▸ ENTRIES SUPPLIED
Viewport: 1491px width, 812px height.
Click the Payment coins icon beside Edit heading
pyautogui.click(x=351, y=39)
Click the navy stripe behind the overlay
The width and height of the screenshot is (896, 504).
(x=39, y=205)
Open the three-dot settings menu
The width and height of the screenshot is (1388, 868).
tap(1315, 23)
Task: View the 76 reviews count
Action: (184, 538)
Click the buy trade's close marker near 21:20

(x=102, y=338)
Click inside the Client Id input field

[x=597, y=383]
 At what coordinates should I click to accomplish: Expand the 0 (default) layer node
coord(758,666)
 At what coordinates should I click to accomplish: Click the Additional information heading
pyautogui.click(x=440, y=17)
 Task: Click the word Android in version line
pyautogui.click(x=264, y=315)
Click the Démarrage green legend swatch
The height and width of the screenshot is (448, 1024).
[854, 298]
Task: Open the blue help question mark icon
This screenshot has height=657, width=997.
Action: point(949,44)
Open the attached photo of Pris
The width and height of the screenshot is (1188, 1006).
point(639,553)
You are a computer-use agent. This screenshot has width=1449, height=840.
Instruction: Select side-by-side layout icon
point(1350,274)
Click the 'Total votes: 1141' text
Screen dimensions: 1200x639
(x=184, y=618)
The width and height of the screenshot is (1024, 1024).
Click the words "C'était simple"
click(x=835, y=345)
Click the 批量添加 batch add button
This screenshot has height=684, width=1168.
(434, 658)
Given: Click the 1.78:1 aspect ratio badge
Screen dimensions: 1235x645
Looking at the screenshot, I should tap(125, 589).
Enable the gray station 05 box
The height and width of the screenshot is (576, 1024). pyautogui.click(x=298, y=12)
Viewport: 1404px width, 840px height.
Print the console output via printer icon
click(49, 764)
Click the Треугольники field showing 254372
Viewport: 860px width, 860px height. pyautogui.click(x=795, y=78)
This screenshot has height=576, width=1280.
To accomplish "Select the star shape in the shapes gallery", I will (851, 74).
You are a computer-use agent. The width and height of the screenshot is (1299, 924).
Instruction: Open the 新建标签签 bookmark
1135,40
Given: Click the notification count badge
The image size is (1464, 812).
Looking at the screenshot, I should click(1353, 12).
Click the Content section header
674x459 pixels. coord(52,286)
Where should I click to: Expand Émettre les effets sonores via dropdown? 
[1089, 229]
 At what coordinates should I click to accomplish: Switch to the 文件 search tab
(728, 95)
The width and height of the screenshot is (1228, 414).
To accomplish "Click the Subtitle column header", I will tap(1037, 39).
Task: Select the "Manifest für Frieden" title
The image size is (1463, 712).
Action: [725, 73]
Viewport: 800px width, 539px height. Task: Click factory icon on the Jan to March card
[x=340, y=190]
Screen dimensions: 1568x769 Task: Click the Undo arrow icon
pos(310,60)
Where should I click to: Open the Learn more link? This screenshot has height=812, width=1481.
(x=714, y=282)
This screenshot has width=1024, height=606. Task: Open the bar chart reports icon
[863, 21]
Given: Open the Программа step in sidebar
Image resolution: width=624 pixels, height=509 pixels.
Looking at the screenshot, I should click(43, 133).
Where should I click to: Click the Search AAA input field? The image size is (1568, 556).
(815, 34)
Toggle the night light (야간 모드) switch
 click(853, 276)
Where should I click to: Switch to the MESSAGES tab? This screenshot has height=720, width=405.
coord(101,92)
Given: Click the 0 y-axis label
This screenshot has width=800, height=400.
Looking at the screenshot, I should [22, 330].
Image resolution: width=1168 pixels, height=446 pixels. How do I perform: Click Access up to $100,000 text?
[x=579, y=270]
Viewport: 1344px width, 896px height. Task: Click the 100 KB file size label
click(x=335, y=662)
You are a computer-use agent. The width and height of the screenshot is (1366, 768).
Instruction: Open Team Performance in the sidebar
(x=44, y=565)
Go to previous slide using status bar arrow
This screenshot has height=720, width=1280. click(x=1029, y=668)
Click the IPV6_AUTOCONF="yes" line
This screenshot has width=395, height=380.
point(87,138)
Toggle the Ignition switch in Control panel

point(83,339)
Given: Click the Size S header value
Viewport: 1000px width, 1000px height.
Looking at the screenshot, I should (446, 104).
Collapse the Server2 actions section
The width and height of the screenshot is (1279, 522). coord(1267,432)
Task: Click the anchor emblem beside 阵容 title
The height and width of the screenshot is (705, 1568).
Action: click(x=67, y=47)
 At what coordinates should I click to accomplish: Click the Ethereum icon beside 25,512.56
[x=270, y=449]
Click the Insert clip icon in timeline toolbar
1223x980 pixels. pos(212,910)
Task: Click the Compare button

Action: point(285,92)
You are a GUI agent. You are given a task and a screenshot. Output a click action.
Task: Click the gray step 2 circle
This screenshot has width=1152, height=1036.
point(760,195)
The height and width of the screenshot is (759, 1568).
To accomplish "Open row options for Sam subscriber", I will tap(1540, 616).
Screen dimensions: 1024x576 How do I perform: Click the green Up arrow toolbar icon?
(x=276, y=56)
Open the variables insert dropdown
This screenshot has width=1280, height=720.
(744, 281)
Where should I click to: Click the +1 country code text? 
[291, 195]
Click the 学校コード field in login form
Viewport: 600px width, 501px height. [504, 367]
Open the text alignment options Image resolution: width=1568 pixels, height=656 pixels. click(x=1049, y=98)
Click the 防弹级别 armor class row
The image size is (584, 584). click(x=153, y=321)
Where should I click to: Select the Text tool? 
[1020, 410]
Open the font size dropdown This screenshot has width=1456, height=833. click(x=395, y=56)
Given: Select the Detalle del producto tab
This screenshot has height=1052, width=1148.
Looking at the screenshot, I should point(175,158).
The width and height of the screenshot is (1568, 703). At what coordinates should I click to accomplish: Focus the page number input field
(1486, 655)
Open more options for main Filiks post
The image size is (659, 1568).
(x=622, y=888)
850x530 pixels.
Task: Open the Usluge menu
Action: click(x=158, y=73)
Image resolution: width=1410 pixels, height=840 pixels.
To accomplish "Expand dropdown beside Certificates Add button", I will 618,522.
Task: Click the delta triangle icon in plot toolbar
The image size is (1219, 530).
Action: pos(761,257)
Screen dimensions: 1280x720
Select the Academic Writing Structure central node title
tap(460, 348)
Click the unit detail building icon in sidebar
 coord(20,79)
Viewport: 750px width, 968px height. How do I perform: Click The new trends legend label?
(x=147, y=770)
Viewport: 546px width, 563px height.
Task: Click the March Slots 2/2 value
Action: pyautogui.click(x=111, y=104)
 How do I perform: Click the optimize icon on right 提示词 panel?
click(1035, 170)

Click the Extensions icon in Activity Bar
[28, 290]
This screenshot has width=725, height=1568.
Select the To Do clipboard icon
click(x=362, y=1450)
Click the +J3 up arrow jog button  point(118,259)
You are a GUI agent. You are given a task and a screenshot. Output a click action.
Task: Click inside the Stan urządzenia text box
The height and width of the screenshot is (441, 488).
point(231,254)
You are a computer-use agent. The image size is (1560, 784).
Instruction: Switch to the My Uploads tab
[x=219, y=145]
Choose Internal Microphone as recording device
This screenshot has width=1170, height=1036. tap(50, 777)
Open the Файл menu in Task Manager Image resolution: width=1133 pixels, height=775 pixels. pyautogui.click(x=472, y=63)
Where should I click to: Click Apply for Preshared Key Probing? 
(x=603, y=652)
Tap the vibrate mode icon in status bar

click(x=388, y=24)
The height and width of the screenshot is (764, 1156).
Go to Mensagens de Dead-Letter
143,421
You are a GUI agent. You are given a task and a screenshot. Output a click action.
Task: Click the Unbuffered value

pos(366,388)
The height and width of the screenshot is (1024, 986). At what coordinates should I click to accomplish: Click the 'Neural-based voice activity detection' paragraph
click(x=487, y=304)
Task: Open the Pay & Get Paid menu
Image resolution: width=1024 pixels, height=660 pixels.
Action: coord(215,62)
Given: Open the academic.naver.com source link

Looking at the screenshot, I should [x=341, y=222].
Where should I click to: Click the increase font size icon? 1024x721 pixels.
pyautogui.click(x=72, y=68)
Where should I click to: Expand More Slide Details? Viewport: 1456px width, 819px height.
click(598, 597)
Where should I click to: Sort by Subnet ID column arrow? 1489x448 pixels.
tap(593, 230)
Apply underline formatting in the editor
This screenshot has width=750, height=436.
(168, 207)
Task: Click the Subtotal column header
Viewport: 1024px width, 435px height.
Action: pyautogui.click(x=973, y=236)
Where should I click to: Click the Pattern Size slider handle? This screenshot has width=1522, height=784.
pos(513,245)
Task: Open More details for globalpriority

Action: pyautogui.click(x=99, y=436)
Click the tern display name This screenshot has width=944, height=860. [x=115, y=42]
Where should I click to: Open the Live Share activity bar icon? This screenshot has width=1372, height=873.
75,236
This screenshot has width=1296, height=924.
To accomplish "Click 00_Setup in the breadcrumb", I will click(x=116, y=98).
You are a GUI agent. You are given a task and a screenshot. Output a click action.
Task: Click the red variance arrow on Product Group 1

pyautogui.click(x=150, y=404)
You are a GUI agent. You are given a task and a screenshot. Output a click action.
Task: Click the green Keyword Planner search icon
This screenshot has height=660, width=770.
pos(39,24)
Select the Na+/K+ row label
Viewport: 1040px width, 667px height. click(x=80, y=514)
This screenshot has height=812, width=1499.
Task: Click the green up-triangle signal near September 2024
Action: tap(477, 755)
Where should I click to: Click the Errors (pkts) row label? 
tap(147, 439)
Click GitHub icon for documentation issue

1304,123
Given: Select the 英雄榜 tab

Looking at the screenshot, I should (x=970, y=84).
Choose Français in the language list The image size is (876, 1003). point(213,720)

▸ WRITTEN REQUEST
Turn the lines above, from the line with "Where should I click to: Click the +1" to the line with "[1020, 410]", into a numbered list, leaving out any blank lines.

▸ CORRECT ANSWER
1. Where should I click to: Click the +1 country code text? 
2. [291, 195]
3. Click the 学校コード field in login form
4. Viewport: 600px width, 501px height. [504, 367]
5. Open the text alignment options Image resolution: width=1568 pixels, height=656 pixels. click(x=1049, y=98)
6. Click the 防弹级别 armor class row
7. The image size is (584, 584). click(x=153, y=321)
8. Where should I click to: Select the Text tool? 
9. [1020, 410]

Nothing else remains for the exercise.